Supplied entries:

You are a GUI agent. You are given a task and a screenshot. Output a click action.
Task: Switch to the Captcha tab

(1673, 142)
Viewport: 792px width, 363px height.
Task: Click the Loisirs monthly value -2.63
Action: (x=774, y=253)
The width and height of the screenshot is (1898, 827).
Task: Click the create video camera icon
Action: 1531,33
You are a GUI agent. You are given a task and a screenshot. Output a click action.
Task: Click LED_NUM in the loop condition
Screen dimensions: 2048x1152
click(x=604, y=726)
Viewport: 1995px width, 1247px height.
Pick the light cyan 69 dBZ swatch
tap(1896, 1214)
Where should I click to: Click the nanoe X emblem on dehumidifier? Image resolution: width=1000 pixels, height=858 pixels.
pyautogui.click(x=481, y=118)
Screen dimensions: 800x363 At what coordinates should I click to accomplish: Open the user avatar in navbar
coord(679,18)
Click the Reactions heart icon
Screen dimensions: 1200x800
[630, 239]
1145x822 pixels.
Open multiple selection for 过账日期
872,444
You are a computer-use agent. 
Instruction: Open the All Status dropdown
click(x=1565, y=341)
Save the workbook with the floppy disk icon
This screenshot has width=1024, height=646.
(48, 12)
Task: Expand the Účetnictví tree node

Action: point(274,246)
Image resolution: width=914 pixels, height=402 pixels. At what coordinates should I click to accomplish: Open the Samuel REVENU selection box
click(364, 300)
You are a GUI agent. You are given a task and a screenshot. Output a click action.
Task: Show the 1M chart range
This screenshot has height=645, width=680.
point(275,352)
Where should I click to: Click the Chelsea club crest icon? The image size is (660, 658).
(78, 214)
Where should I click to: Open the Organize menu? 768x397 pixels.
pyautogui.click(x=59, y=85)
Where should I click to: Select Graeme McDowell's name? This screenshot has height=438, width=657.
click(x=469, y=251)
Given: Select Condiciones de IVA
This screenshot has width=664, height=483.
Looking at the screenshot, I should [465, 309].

Problem:
Copy out every row above line by line, with each character unchanged.

Correct answer:
You are a GUI agent. You are given a task and a screenshot. Output a click action.
Task: Switch to the Captcha tab

(1673, 142)
Viewport: 792px width, 363px height.
Task: Click the Loisirs monthly value -2.63
Action: (x=774, y=253)
The width and height of the screenshot is (1898, 827).
Task: Click the create video camera icon
Action: 1531,33
You are a GUI agent. You are given a task and a screenshot. Output a click action.
Task: Click LED_NUM in the loop condition
Screen dimensions: 2048x1152
click(x=604, y=726)
Viewport: 1995px width, 1247px height.
Pick the light cyan 69 dBZ swatch
tap(1896, 1214)
Where should I click to: Click the nanoe X emblem on dehumidifier? Image resolution: width=1000 pixels, height=858 pixels.
pyautogui.click(x=481, y=118)
Screen dimensions: 800x363 At what coordinates should I click to accomplish: Open the user avatar in navbar
coord(679,18)
Click the Reactions heart icon
Screen dimensions: 1200x800
[630, 239]
1145x822 pixels.
Open multiple selection for 过账日期
872,444
You are a computer-use agent. 
Instruction: Open the All Status dropdown
click(x=1565, y=341)
Save the workbook with the floppy disk icon
This screenshot has width=1024, height=646.
(48, 12)
Task: Expand the Účetnictví tree node

Action: point(274,246)
Image resolution: width=914 pixels, height=402 pixels. At what coordinates should I click to accomplish: Open the Samuel REVENU selection box
click(364, 300)
You are a GUI agent. You are given a task and a screenshot. Output a click action.
Task: Show the 1M chart range
This screenshot has height=645, width=680.
point(275,352)
Where should I click to: Click the Chelsea club crest icon? The image size is (660, 658).
(78, 214)
Where should I click to: Open the Organize menu? 768x397 pixels.
pyautogui.click(x=59, y=85)
Where should I click to: Select Graeme McDowell's name? This screenshot has height=438, width=657.
click(x=469, y=251)
Given: Select Condiciones de IVA
This screenshot has width=664, height=483.
Looking at the screenshot, I should [465, 309].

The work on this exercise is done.